Recopiez le texte d'étude en commençant par « Dissocier l’euthanasie des » et en allant jusqu'à « un avis différent. ». Remplacez-y « députés » par « parlementaires ».
━━ Texte d'étude ━━
Claire Fourcade : depuis le mois de juin, « il n’y a pas eu un seul patient ni une seule famille qui m’ait demandé où en était ce projet de loi »

23 Jan, 2025

Dissocier l’euthanasie des soins palliatifs dans le projet de loi sur la fin de vie est « absolument essentiel » déclare le Dr Claire Fourcade, présidente de la Société française d’accompagnement et de soins palliatifs (SFAP) dans un entretien pour Atlantico. « Garder les deux sujets dans le même texte freine le développement des soins palliatifs », affirme le médecin (cf. « Aide à mourir », soins palliatifs : François Bayrou veut deux textes de loi distincts).

La question des soins palliatifs fait l’objet d’un consensus dans l’ensemble de la classe politique et dans toute la société, là où l’euthanasie est un sujet « clivant ». Ainsi, séparer les deux sujets permettrait aux députés d’exprimer un avis différent.

La fin de vie : « un message collectif transmis par la loi »

Dans son livre « Journal de la fin de vie »[1], Claire Fourcade rappelle qu’accompagner des personnes en fin de vie, c’est leur « apporter quotidiennement un soutien, une présence, une humanité, et non pratiquer l’euthanasie ».
━━━
━━ Données enregistrées ━━
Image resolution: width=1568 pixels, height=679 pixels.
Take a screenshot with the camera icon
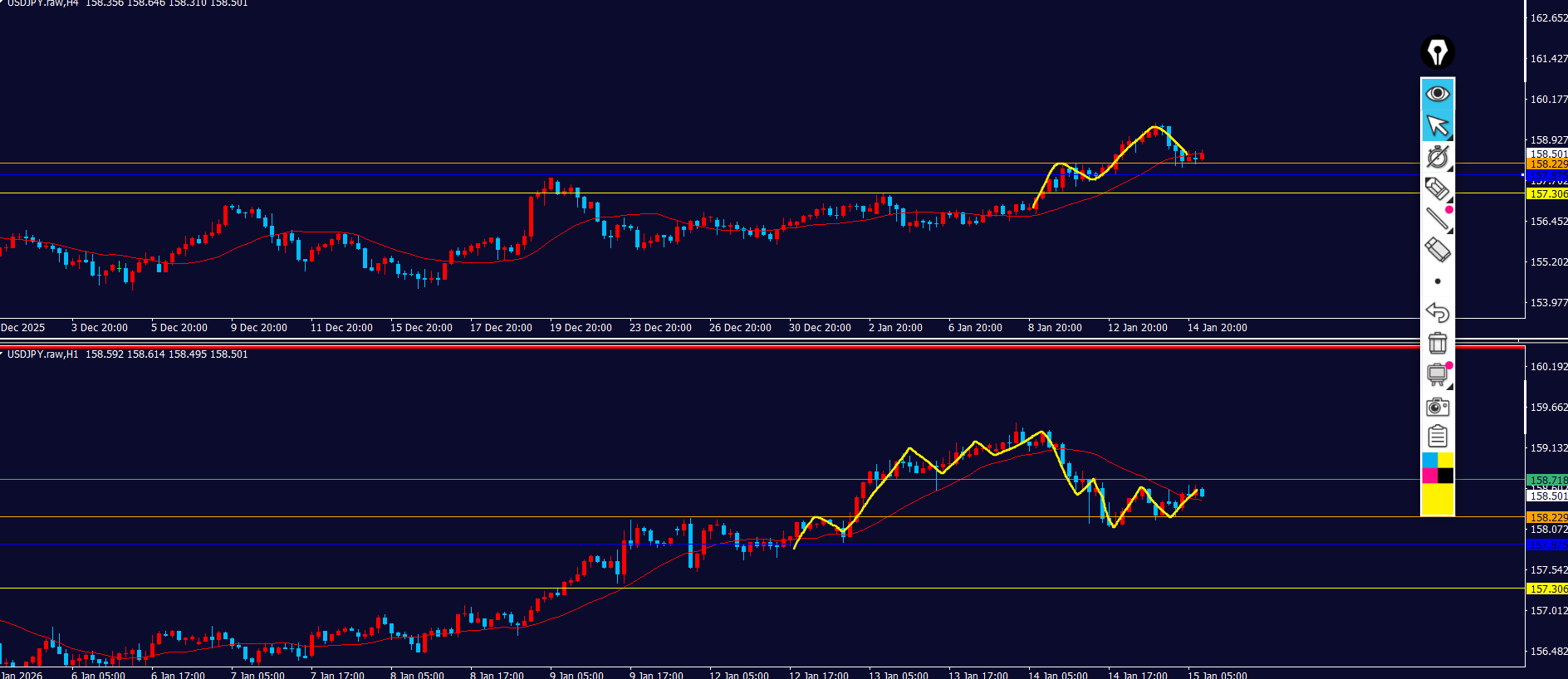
━━━
### Résultat attendu:
Dissocier l’euthanasie des soins palliatifs dans le projet de loi sur la fin de vie est « absolument essentiel » déclare le Dr Claire Fourcade, présidente de la Société française d’accompagnement et de soins palliatifs (SFAP) dans un entretien pour Atlantico. « Garder les deux sujets dans le même texte freine le développement des soins palliatifs », affirme le médecin (cf. « Aide à mourir », soins palliatifs : François Bayrou veut deux textes de loi distincts).

La question des soins palliatifs fait l’objet d’un consensus dans l’ensemble de la classe politique et dans toute la société, là où l’euthanasie est un sujet « clivant ». Ainsi, séparer les deux sujets permettrait aux parlementaires d’exprimer un avis différent.